Let's take a closer look at this definition in relation to our spam email example. We have data that is divided into two categories: Spam and Ham (unwanted and wanted). The task T would be for us to identify from the given data the words or phrases that will help us distinguish between them. However, this should be done automatically and not manually. We can use statistical methods at that point, which we will not discuss here. The result from this task T is a "model" - a set of rules that allows us to decide, given a new email, which category it falls into.

If we choose a subset of the emails from both categories on which to test the result of T, we can measure P . Since we know what the result should be, we can automatically check the model's suggestions for correctness, and then know if one model is "better" than another. All we need now is experience. To gain this, we can randomize the data for T each time, for example. This allows us to generate different models that we can compare to optimize P (always choosing the model that made the fewest errors on the test data).

We have now transformed our manual solution into one that works with machine learning. Our effort as a user has been reduced to reporting to the algorithm every new spam email we find in our inbox, so that it can retrain itself.

Supervised vs. unsupervised

In our solution to the spam problem, we made use of a particular category of machine learning: supervised ML. This means that we helped the algorithm - in this case, by preparing the data in two predefined result categories as well as making sure that the distribution of the documents among the categories is correct.

Another category of machine learning also does not require any preliminary work. An example approach from non-supervised machine learning is clustering: recognizing groups and structure in a given set of data.

To illustrate this with an example, let's imagine the customer database of an online store. We have information about the users and their purchases. With clustering, we can identify similarities among users and form groups (customer segments). On the one hand, this can help us better understand our customer base, but on the other hand, it can also give us tools to optimize the recommendations of new products for our customers. As mentioned earlier, no upfront work is required with this approach. However, we need to manually check the results, as we don't have an automatic mechanism for this for now.

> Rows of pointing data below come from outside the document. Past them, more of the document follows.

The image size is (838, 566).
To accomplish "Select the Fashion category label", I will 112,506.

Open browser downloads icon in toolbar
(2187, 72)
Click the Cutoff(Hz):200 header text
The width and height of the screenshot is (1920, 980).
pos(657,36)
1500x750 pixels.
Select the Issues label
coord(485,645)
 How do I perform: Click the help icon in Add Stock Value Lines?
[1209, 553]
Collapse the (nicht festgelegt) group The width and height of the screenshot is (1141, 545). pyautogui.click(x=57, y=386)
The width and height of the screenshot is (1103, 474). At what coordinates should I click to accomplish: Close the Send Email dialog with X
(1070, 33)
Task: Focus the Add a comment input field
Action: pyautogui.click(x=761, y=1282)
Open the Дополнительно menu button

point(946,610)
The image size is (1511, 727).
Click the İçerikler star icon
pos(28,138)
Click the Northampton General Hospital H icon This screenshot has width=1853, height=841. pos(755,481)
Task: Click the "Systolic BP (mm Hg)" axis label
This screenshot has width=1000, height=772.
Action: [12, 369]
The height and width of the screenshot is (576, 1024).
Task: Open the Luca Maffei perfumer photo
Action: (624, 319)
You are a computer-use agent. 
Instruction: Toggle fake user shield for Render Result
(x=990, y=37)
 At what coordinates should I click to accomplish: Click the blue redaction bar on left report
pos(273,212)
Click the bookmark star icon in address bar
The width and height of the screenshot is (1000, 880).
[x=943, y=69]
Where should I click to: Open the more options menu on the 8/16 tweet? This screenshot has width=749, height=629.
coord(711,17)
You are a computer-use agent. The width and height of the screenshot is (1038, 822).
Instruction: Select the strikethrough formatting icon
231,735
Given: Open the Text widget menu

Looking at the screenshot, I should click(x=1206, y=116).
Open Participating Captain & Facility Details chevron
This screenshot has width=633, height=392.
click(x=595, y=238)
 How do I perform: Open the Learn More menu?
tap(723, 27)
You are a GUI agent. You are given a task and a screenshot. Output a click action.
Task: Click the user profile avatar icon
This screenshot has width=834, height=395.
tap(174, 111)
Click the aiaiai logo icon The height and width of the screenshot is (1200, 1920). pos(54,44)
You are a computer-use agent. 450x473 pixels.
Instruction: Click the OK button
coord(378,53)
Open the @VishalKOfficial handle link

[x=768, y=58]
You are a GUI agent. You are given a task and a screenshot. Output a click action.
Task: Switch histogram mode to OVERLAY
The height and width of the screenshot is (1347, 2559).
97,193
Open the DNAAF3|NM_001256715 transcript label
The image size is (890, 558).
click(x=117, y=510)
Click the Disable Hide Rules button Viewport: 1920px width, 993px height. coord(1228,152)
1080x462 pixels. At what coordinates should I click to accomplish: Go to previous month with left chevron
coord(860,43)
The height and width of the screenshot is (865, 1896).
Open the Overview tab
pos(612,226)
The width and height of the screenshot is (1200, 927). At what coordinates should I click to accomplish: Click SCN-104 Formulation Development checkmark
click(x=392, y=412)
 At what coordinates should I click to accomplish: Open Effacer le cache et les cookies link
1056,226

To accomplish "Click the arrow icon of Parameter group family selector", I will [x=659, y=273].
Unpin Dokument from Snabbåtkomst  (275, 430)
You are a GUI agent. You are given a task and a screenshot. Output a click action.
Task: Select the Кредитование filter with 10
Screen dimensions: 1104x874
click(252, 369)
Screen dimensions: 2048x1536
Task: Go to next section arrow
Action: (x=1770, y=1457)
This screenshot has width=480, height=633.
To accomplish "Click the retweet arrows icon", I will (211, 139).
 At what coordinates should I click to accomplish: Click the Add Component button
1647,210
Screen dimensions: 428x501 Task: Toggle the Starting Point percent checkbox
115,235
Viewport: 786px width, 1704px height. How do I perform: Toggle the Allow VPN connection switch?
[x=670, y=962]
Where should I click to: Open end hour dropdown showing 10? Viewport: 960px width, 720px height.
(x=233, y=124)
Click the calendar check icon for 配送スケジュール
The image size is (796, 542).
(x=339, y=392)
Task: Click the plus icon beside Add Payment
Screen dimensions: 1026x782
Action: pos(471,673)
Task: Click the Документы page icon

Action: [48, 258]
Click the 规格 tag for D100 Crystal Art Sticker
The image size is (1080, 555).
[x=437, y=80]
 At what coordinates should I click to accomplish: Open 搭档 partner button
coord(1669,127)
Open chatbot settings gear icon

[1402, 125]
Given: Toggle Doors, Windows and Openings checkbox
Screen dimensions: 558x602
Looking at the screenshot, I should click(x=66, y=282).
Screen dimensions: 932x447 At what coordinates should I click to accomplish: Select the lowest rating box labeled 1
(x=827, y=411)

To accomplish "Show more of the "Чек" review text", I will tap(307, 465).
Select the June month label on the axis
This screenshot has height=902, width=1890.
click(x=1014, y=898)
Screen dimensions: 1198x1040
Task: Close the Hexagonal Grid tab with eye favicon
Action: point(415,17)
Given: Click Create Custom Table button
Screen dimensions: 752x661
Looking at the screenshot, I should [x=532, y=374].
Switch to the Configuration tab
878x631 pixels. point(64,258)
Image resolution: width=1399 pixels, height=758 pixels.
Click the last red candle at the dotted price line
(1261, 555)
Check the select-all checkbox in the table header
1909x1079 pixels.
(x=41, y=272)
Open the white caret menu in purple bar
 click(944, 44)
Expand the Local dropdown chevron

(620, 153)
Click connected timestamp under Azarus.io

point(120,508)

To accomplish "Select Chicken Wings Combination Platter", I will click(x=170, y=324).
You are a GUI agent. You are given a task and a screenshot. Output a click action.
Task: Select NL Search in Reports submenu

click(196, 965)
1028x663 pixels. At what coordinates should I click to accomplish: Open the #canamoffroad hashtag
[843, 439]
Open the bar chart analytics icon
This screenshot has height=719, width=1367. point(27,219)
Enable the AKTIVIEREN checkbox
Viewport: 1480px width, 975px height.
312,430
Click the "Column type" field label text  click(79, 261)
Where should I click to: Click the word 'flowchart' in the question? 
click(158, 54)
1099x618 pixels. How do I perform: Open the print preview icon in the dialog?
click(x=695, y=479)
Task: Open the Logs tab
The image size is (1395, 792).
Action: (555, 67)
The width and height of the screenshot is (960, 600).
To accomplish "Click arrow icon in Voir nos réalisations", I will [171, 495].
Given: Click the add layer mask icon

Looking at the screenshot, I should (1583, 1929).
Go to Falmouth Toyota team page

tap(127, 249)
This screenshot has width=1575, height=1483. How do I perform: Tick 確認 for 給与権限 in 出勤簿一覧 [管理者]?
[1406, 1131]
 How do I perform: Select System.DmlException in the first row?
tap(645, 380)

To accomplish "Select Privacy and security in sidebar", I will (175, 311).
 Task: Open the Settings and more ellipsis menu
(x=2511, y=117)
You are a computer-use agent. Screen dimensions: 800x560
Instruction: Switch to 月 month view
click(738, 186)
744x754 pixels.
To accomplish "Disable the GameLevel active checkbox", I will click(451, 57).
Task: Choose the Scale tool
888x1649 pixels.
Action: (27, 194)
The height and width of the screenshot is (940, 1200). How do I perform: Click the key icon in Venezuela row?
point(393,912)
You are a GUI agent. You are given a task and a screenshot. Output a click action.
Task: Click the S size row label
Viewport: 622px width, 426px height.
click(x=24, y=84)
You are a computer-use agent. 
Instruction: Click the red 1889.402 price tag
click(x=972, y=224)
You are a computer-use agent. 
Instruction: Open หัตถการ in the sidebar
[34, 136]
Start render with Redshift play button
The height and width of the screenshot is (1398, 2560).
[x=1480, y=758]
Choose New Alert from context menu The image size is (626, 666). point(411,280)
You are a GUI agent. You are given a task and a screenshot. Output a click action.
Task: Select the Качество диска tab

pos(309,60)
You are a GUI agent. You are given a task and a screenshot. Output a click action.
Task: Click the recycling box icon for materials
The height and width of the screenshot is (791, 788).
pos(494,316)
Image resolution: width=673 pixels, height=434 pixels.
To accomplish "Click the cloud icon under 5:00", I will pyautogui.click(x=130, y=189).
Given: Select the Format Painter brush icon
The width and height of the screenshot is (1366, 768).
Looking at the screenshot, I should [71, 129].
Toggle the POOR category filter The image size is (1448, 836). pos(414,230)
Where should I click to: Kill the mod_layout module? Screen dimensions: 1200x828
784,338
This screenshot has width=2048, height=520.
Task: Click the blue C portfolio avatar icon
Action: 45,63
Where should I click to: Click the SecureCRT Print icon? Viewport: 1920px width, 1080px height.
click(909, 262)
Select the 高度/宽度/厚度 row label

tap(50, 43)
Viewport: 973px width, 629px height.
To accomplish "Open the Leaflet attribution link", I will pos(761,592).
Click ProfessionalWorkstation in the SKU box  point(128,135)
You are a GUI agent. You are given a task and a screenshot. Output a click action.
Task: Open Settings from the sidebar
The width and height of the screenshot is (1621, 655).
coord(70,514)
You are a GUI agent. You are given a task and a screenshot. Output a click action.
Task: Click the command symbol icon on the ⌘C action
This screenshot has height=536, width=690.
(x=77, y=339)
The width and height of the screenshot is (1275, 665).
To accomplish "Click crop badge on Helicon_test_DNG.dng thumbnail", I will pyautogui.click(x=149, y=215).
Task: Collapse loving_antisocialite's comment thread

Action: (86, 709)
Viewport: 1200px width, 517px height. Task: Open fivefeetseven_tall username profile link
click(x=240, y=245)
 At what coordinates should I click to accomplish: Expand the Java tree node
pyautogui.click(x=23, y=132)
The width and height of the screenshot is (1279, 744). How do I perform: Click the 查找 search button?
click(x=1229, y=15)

Solve everything with machine learning?

Machine learning, as great as it is, is not a magic solution to any problem. One important reason for this is: there is no such thing as error-free machine learning. The process of learning is about minimizing errors. Trying to eliminate them completely in practice is utopian.

When then does such an approach make sense? An example would be: When the task is too complex. Be it because the solution is too difficult (computer vision), or because the special cases of a simple solution are too many to map manually (as in our spam example).

In practice, machine learning is often used in Big Data. This has another reason besides the ones mentioned above: The results are usually better (for the same algorithm) with more input data. So for smaller datasets or problems that can be easily hand-coded without errors, machine learning would not necessarily be the best approach.

We have roughly outlined the concept of machine learning and two important categories from it. If you have the expectation that ML works completely autonomously and error-free with arbitrary data sets, you will quickly be disappointed. But if one takes the time to preprocess the data and optimize or moderate the results, and if one accepts low error rates, complex problems that are otherwise impossible (or difficult) to solve programmatically can be handled with manageable effort.

Otherwise, to take up the example from above, two to three spam mails a day can be identified manually with considerably less effort.